## EXCERPT TO READ

— begin —

Sign o' the Times (often stylized as Sign "☮︎" the Times) is the ninth studio album by American singer, songwriter, producer, and multi-instrumentalist Prince. It was first released on March 30, 1987 as a double album by Paisley Park Records and Warner Bros. Records. The album is the follow-up to Parade and is Prince's first solo album following his disbanding of the Revolution. The album's songs were largely recorded during 1986 to 1987 in sessions for releases Prince ultimately aborted: Dream Factory, the pseudonymous Camille, and finally the triple album Crystal Ball. Prince eventually compromised with label executives and shortened the length of the release to a double album.

Many of the drum sounds on Sign o' the Times came from the Linn LM-1 drum machine, and Prince used the Fairlight CMI synthesizer to replace other instruments. Minimal instrumentation is heard on the stripped-down "Sign o’ the Times", the lead single. Four songs contain higher-pitched vocals to represent Prince's alter ego "Camille". The album's music touches on a varied range of styles, including funk, soul, psychedelic pop, electro, and rock.

Sign o' the Times release was supported by several singles, among them the socially conscious "Sign o' the Times" and "If I Was Your Girlfriend"; in addition to a well-received concert film of the same name. The album peaked at number six on the Billboard 200 and was certified platinum by the Recording Industry Association of America (RIAA) four months after its release. It also reached the top 10 in Austria, France, New Zealand, Norway, Sweden, and the UK and number one in Switzerland. "Sign o' the Times", "U Got the Look" and "I Could Never Take the Place of Your Man" were all top 10 hits on the Billboard Hot 100. Following Prince's death in 2016, the album re-entered the Billboard 200 at number 20.

Though not as commercially successful as Purple Rain, Sign o' the Times was Prince's most acclaimed album, being voted 1987's best album in the Pazz & Jop critics poll. Included in many lists of the greatest albums of all time, it has been appraised by many critics as Prince's best album, ahead of Purple Rain. Writing for The Rolling Stone Album Guide (2004), Michaelangelo Matos regarded it as "the most complete example of [Prince's] artistry's breadth, and arguably the finest album of the 1980s". In 2017, the album was inducted into the Grammy Hall of Fame.

— end —

## SOURCE MATERIAL
— begin —

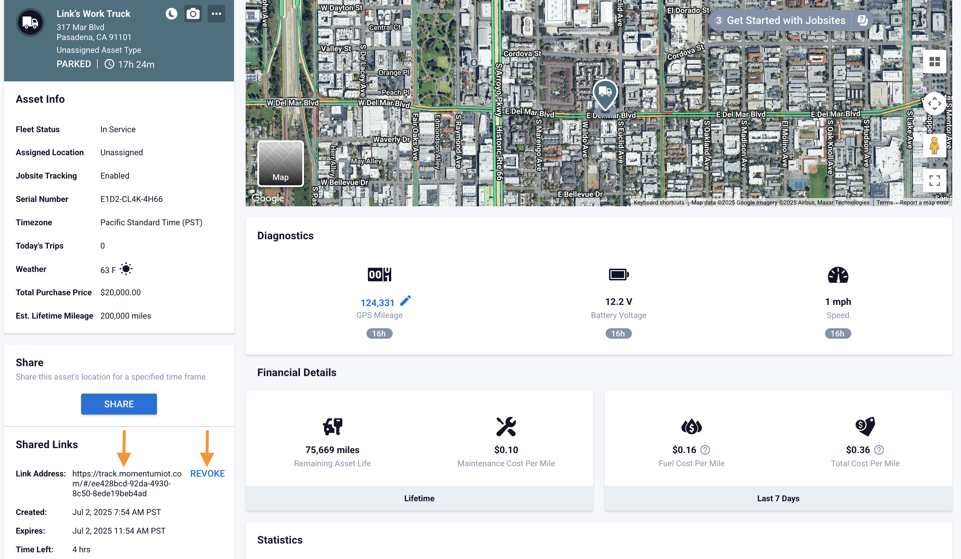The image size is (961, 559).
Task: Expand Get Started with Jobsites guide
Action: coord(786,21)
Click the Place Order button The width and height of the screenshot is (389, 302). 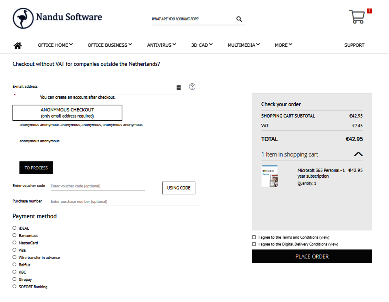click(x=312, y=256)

— end —

## THE EXERCISE
Reproduce verbatim the portion of the text on the album Sign o' the Times that lies between "Sign o' the Times release" and "at number 20.", inclusive.

## THE REPLY
Sign o' the Times release was supported by several singles, among them the socially conscious "Sign o' the Times" and "If I Was Your Girlfriend"; in addition to a well-received concert film of the same name. The album peaked at number six on the Billboard 200 and was certified platinum by the Recording Industry Association of America (RIAA) four months after its release. It also reached the top 10 in Austria, France, New Zealand, Norway, Sweden, and the UK and number one in Switzerland. "Sign o' the Times", "U Got the Look" and "I Could Never Take the Place of Your Man" were all top 10 hits on the Billboard Hot 100. Following Prince's death in 2016, the album re-entered the Billboard 200 at number 20.